● **WHAT YOU HAVE TO DO**: Please report every line in the entries that contains the string "beside".

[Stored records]
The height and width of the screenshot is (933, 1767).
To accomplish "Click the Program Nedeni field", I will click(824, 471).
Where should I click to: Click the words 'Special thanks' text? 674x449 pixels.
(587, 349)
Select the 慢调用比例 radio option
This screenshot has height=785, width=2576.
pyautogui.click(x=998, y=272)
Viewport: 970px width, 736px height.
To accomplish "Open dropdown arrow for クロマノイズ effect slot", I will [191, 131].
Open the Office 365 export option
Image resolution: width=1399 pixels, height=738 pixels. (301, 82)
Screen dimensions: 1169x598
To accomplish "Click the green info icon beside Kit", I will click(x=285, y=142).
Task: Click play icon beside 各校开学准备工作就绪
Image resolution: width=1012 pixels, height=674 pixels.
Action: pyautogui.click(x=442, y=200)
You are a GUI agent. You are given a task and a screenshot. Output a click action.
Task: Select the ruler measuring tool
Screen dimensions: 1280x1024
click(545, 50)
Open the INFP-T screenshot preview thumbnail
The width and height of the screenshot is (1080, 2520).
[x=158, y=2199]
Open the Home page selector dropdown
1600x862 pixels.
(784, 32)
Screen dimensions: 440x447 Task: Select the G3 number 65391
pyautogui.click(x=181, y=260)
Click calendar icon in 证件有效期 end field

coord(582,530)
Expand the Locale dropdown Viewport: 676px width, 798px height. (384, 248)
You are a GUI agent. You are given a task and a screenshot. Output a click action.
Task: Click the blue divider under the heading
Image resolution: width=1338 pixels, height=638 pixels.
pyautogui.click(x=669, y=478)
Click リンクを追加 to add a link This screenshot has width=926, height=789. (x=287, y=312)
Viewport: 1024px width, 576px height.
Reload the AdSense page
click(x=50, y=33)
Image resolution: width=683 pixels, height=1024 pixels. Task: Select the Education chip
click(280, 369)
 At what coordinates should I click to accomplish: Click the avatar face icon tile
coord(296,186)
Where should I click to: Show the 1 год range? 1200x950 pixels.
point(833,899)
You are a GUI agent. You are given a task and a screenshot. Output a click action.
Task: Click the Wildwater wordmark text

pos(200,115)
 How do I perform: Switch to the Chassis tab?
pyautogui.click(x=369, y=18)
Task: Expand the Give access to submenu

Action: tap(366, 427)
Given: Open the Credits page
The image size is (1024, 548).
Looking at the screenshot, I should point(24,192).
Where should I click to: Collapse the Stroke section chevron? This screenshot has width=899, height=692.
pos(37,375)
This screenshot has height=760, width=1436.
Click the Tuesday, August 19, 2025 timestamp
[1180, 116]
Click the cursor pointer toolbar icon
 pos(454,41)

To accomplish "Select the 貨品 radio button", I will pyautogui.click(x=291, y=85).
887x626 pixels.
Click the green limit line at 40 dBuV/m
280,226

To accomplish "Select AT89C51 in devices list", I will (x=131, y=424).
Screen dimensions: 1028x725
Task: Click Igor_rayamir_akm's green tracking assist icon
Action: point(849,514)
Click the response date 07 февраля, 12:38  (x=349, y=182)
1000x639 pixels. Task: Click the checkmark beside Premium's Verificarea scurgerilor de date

● **YOUR RESPONSE**:
To accomplish "Click the green info icon beside Kit", I will click(x=285, y=142).
Task: Click play icon beside 各校开学准备工作就绪
1000x639 pixels. Task: Click the checkmark beside Premium's Verificarea scurgerilor de date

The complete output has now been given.